En primer lugar se señala que convertir a la Fraternidad en una “sociedad de vida apostólica” “es una solución canónicamente posible”. En el segundo punto la Santa Sede se compromete a crear una comisión para atender los posibles litigios que podrían advenir en el futuro: “esta comisión estará compuesta por un presidente, un vicepresidente y cinco miembros, de los cuales dos pertenecerán a la Fraternidad. En buenas cuentas, siempre en minoría, nunca podrá ganar pleito alguno. El tercero establece que esta comisión resolverá, en primer lugar, el delicado problema de las órdenes religiosas y de los sacerdotes seculares más o menos ligados a la obra de Mons. Lefebvre y el de los laicos que quieran recibir los sacramentos de manos de los sacerdotes de la Fraternidad. Pero, ¿es que quedaba problema alguno si se estaba autorizando el experimentar la Tradición? Además, los supuestos problemas serían vistos por una comisión con mayoría absoluta de miembros nombrados por el Vaticano y donde los representantes de la Fraternidad sólo harían acto de presencia. ¿Está claro?  El cuarto punto aborda el tema que originó todo este feo asunto: las consagraciones. En lo inmediato “Mons. Lefebvre sería autorizado a ordenar sacerdotes” - recordemos que estaba suspendido a divinis -. Posteriormente tendría que solicitar un obispo para que procediera a ellas. Es decir, muerto Monseñor, será necesario disponer de otro obispo ¿exterior a la Fraternidad? parece la interpretación más lógica. El quinto señala que “por razones psicológicas y prácticas, parece útil la consagración episcopal de un miembro de la Fraternidad ... por ello sugerimos al Santo Padre que nombre un obispo escogido en la Fraternidad, presentado por Mons. Lefebvre”. Además dispone que el nuevo obispo no será el entonces superior de la Fraternidad, pero, sería aconsejable que fuera miembro de la comisión romana. Finalmente se prevé el alzamiento de la “suspensio a divinis” y una amnistía (?) para los prioratos e iglesias de la Fraternidad.

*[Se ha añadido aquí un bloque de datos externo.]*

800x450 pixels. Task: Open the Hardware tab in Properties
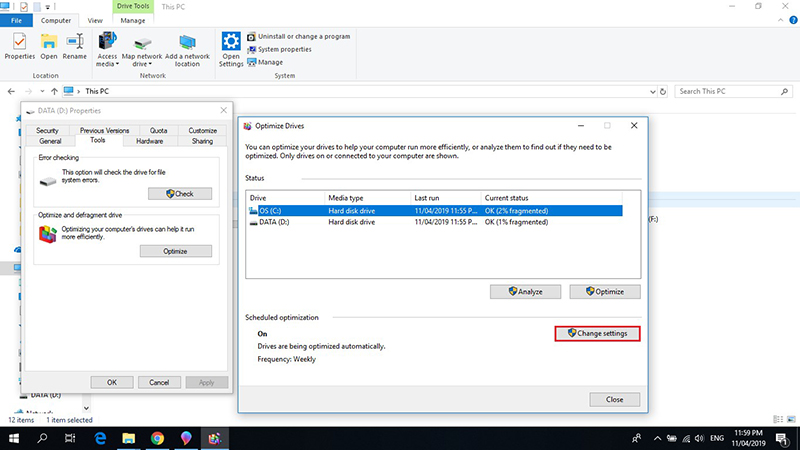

Solucionado, pues, ¿o no?, el conflicto, no restaba más que proceder a la ordenación del sucesor de Monseñor, quien, con sus 82 años a cuestas, necesitaba con urgencia asegurar que su obra continuaría. Observemos que se supone - pues una “sugerencia” a nada obliga - que se procedería a consagrar a un solo obispo y que éste no sería el superior designado para reemplazar al anciano fundador que, de hecho, se había retirado a sus cuarteles de invierno.

 

EL SUPUESTO CISMA


 

Monseñor le recordó al Cardenal que la fecha fijada era el 30 de junio, es decir, dentro de casi 60 días; en vistas de lo cual era urgente proceder con rapidez para designar a su sucesor. Mas éste consideró que el plazo era absolutamente insuficiente para decisión tan grave; había que esperar a que Su Santidad dignase abocarse al asunto y, por lo mismo, no se le podía exigir tal premura. Ante tales condiciones, el Arzobispo, que sabía de más que el tiempo no era precisamente lo que faltaba en Roma, propuso el 15 de Agosto y dejarlo todo al amparo de la Sma. Virgen. Nuevamente fue rechazada su sugerencia. ¿Y antes de que finalice el año? Pero Ratzinger se negó a comprometerse. ¡Todo en el Vaticano es tan impredecible!

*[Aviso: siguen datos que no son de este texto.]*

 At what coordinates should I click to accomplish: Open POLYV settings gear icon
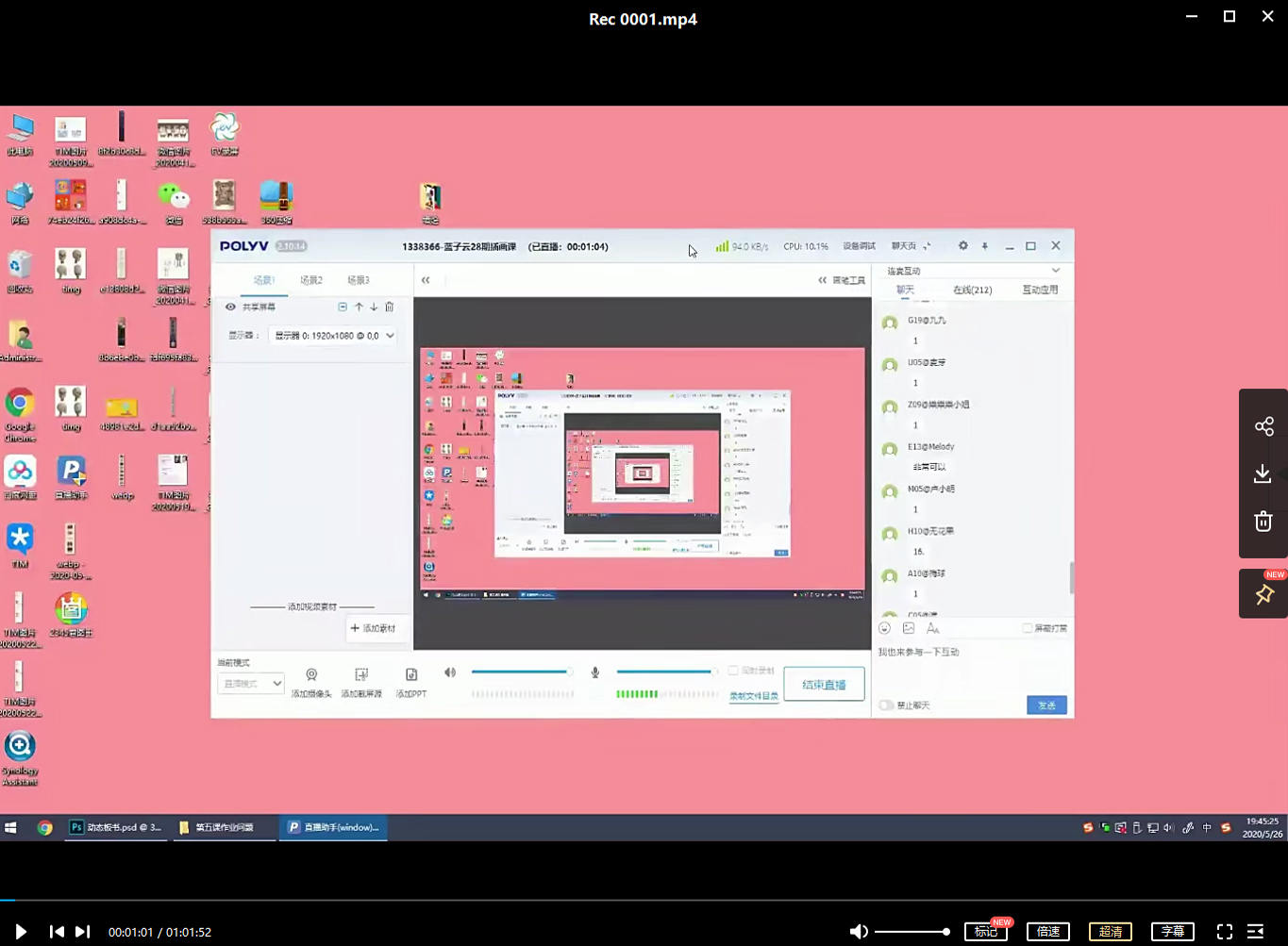[962, 246]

Diversas fuentes han dado a conocer, después de los hechos que pronto relataré, que algunas conferencias episcopales europeas alzaron el grito en cuanto supieron del arreglo alcanzado entre las partes en litigio. Hicieron saber al Santo Padre que, pastoralmente hablando, dicha solución implicaba la destrucción toda su obra. ¡Ni más ni menos! En otras palabras: o Lefebvre o nosotros. Por otra parte, parece que no sólo Su Santidad era presionado. Sospecho que dentro de la Fraternidad, al menos eso destaca el Vaticano en su relación y es perfectamente creíble, también se alzaron voces de protesta. Realmente era difícil explicar a los fieles de la Tradición una “sumisión” a Roma en la que ésta en nada cedía y seguía impertérrita su camino equivocado. Pero este aspecto del problema, que es el realmente crucial, lo dejamos para la segunda parte.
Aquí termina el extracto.